You have an impressive record of involvement with programs developed for the betterment of communities in need, most notably the Changing Lives through Literature program at West Roxbury District Court. How does the Solstice MFA program fit into these criteria?

The Solstice MFA shares the mission of Pine Manor College as a whole, including its commitment to social responsibility. The option of choosing an applied track during the critical thesis semester allows students to tie their research directly to the community. In addition, the Solstice MFA Program faculty has a strong sense of the writer’s role in the larger world. However, I also firmly believe writers need to follow their instincts. In addition to providing community, the Solstice MFA program provides support for the necessity of withdrawing into solitude to create art. The balance of being in the world and apart from the world, which writers need, is a delicate one. The MFA program helps its students find this balance just the Changing Lives Through Literature Program helps participants to gain an increased sense of self-worth and the need to take care of oneself along with an increased sense of responsibility to and empathy for others.

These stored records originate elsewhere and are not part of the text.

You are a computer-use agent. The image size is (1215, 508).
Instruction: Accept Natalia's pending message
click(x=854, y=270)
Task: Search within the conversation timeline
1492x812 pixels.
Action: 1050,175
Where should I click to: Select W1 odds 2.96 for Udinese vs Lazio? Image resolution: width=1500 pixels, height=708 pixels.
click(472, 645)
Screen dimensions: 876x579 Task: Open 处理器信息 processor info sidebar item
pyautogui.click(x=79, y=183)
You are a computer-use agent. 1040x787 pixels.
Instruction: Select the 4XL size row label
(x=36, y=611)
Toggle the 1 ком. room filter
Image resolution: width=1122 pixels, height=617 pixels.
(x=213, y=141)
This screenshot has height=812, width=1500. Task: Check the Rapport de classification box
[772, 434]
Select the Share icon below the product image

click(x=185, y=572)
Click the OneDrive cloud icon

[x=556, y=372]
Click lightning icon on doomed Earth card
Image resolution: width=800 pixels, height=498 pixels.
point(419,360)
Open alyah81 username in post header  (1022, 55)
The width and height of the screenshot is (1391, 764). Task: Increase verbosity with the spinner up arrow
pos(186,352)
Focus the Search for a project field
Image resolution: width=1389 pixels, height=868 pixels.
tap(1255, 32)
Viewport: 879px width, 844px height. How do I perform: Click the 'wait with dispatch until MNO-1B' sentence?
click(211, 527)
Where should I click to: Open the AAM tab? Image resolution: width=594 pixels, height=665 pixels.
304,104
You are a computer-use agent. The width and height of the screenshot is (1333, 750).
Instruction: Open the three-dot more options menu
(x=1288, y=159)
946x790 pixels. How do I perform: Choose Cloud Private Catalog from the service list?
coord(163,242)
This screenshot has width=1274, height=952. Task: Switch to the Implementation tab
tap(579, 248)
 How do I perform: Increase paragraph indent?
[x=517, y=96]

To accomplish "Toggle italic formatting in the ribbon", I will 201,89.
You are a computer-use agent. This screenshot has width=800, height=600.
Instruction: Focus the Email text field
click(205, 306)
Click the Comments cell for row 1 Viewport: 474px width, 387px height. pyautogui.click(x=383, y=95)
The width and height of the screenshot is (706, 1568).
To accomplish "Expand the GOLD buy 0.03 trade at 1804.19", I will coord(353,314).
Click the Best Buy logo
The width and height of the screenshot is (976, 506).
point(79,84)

You have edited three collections of multicultural literature alongside New Hampshire poet laureate Marie Harris. Do you feel that there is a lack of multicultural experience in literature and a need for more viewpoints?

I think the literary canon has expanded since we edited those collections. A Gift of Tongues, the first of those three anthologies, was published in 1987 and it took us at least five years to find a publisher. We didn’t even use the word “multicultural” in our preface. The term wasn’t current, and we didn’t think of the project in that way. In fact, we started working on that anthology because we were angry about how cliquish the writing community had become in terms of who granted and received awards etc., and angry about all the good writers who were being ignored. In the process of putting the anthology together, we discovered that many of these marginalized writers were Latino, African-American, gay and lesbian etc. As I re-read the preface, I see we used vocabulary like “many languages and traditions,” “diversity,” “an extraordinarily various literature.” Looking back, I’m glad we didn’t have that word, “multiculturalism.” We had to struggle to articulate precisely what we meant. I worry “multiculturalism” is becoming an empty buzzword, but I do think the literary canon has expanded to include a greater variety of voices, aesthetics, and concerns and I’m grateful for that change. Such expansion enriches us all.

What is your definition of a perfect professor? How closely do you mirror that image?

I don’t know that there’s a perfect professor, but I do know that I don’t come close! Different content, different students need different kinds of professors, so I don’t imagine there’s a one size fits all definition. When I was getting my MA in Creative Writing, I found the most helpful teachers those who tried to see what I was doing and helped me find my voice and complete my poem, as opposed to those who taught me to write as they did, although learning their strengths was also tremendously helpful. So I hope I can help my students find their way to and through their own poems.

What expectations do you have of your students?

I expect graduate students in writing to engage passionately with their work and with the endeavor of writing.

What is your philosophy on teaching?

Maybe that like a doctor I should “do no harm.” At the graduate level, I see myself as a coach and a resource for my writing students. My most important responsibility is to read their work carefully and thoughtfully so I can help them articulate the possibility of each poem.

Is there anything about you that you think people should know that can’t be found in a biography?

If it’s not in a biography, probably they shouldn’t know it!